After running this, the joined table should look like this:
When joining with multiple fields we make sure that records from both of these fields match before joining.
An easy way to think about this is imagine that ”Fruit” and “Store ID” are being merged together. Now all of a sudden we have unique records because we would now have Banana X and Banana Y as two unique entities and our join will now become a 1 record x 1 record join.
Hi OP,
Thanks for walking through the join tool in detail! I'm running into a weird problem still, basically I have 2 files that has the same number of records, they have the same identifiers, 1 file just has a couple more columns I want to bring in and add to the other file. I used the join tool with multiple fields of identifiers to be as specific as possible, but the total resulted in the join (no left or right exceptions) were more than double the amount of records in the 2 files. How is this possible? Can someone give me some pointers?
Thanks in advance!
Hi @amieding, it is probably because the identifiers you are using are not unique. As explained in the post above, if you join on non-unique identifiers the join tool will multiply your records because of the number of possible joins between those non-unique records. I would add a unique tool before both left and right input connection to the join tool and do a unique on ALL the identifiers. If you see duplicates after the "D" output, this will confirm the likely cause.
Hope this helps!
Ozzie
Thank you Ozzie! I get what you're staying but the 2 files originally came from the same file and the only difference is the extra columns, that's why I'm confused as to why it created a significantly larger record amount. I will try using a unique tool and see if that helps. Thanks again!
Hi, hoping you can help. I'm using the join tool and getting exactly the problem you have described here. I have unique records in my first file, and should have unique records in my second file, but that isn't always the case. When there are duplicate records the additional field has multiple values (so it would be like your example above where Banana is linked to both store X and store Y). Where that happens I need to strip out one of the values so that the files both contain unique records, and ideally I would use the Unique tool, but the value which needs to be stripped out depends on information which isn't contained in the file, so I can't see that the Unique tool would work for me. Is there any way I can get the workflow to show me somehow when the number of records from my first output is different from the number of records in the post join output?

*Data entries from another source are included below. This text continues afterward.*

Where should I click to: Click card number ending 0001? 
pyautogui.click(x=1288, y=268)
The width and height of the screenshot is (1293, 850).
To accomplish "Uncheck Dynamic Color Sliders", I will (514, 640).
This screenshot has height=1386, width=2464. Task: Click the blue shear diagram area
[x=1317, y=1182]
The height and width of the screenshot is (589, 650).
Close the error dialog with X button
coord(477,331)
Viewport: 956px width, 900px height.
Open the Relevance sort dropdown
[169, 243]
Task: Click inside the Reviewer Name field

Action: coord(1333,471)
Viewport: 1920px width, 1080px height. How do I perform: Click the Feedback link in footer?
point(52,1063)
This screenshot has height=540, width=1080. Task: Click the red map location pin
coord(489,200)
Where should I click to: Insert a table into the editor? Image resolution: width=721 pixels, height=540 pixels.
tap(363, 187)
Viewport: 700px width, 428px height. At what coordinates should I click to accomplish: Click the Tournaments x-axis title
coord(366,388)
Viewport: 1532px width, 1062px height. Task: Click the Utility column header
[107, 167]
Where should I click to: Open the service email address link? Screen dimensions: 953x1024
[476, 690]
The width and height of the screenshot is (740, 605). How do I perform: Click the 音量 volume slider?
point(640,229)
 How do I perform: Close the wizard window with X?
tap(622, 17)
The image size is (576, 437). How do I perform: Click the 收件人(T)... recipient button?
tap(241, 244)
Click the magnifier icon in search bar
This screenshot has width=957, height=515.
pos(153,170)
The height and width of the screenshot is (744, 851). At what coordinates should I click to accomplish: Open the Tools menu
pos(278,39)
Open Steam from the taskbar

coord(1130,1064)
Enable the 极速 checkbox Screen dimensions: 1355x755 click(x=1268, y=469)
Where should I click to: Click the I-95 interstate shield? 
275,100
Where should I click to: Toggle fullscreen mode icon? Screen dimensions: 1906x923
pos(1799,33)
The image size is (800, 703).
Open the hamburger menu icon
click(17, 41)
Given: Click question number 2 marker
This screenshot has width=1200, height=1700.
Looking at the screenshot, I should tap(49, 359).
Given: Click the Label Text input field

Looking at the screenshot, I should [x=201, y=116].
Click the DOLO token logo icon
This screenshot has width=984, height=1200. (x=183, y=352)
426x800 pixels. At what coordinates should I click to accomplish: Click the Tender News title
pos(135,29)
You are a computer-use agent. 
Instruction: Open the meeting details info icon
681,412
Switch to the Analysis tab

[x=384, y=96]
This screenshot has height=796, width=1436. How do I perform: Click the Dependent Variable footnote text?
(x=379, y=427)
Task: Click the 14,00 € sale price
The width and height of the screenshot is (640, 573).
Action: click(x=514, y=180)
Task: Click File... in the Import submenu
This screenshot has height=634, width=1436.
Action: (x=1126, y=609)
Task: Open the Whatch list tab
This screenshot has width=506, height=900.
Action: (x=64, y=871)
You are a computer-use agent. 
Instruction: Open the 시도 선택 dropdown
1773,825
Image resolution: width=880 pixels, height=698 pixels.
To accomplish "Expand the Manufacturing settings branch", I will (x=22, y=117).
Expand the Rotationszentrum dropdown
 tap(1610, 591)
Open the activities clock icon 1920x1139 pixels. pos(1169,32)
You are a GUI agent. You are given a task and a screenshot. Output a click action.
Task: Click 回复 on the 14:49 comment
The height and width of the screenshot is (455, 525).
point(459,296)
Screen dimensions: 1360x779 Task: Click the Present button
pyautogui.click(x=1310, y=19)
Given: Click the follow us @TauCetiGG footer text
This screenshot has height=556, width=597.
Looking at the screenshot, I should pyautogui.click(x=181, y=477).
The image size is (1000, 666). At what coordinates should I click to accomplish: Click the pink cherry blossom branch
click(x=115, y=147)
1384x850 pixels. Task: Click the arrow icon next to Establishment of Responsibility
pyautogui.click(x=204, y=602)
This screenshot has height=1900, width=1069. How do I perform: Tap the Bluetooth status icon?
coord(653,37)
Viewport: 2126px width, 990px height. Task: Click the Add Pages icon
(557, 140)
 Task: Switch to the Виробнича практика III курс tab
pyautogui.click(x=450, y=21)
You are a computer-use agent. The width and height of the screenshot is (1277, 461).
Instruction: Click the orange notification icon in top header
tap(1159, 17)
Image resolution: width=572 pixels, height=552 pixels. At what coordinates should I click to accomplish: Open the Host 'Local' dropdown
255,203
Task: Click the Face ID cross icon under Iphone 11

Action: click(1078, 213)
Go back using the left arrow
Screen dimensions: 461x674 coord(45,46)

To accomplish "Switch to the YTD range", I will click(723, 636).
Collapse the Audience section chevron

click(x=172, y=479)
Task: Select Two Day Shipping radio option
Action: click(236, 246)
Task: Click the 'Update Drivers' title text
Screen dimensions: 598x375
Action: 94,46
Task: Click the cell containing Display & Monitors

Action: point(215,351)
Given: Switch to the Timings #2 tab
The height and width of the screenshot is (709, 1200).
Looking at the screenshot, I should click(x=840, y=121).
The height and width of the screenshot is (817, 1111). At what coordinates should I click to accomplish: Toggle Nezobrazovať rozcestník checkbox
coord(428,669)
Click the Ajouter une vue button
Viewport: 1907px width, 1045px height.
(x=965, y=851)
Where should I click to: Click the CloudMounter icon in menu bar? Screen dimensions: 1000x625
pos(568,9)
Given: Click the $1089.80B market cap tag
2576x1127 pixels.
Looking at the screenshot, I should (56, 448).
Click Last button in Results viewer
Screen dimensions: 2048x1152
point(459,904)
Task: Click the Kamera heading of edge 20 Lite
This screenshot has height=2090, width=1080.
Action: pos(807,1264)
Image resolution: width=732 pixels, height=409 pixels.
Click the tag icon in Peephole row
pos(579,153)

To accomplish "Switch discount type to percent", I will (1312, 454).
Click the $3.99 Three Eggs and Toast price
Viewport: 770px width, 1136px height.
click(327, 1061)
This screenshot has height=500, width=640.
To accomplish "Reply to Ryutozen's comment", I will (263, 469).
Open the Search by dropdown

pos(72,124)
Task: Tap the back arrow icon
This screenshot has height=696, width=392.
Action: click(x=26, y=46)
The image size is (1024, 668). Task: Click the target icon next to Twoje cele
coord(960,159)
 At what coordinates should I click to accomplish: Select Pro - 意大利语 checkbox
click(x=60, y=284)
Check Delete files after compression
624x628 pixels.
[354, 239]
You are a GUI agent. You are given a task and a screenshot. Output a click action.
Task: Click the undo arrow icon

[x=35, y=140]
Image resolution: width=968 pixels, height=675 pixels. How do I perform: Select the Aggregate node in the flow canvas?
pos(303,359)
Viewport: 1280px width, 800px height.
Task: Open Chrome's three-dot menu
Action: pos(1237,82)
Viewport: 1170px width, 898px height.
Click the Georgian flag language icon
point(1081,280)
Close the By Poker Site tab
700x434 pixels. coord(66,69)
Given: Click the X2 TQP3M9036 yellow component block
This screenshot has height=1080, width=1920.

I have tried putting a count on both outputs, putting those through a join tool and attaching Expect Zero Records tools to both the left and right outputs from that, but it feels very clumsy, and I'm sure there must be a better way of picking it up.
Any ideas would be gratefully received.
Joining on 2 fields is like doing a Concatenate formula in Excel and then performing a Vlookup
Hi,
This article is a good one and provides inputs to the working of Join tool.. I am a newcomer to the world of data and am learning a tool for the first time but these articles are making life bit easier for me. Thanks again..
@OzzieThis is a great summary....
Just one question, I've been using other tools and traditionally the fields I've joined on need to be the same size (ex 10 character string). Does Alteryx handle this differently? Can I join a 10 Character string with a 12 character string or should I be performing more cleanup. In this example I also know that there are no strings longer that 10 characters.
Thanks! George
I have a strange situation where i am trying to join a true and false filter output against different criteria and the sum of my left, middle and right output is less than the total incoming values from the filter input - what could be causing that - any clues?
@ck2019
Sorry, I'm not great at visualizing what you're doing based on that description. Would you be able to provide a screenshot or better yet a workflow with data that shows what you're seeing?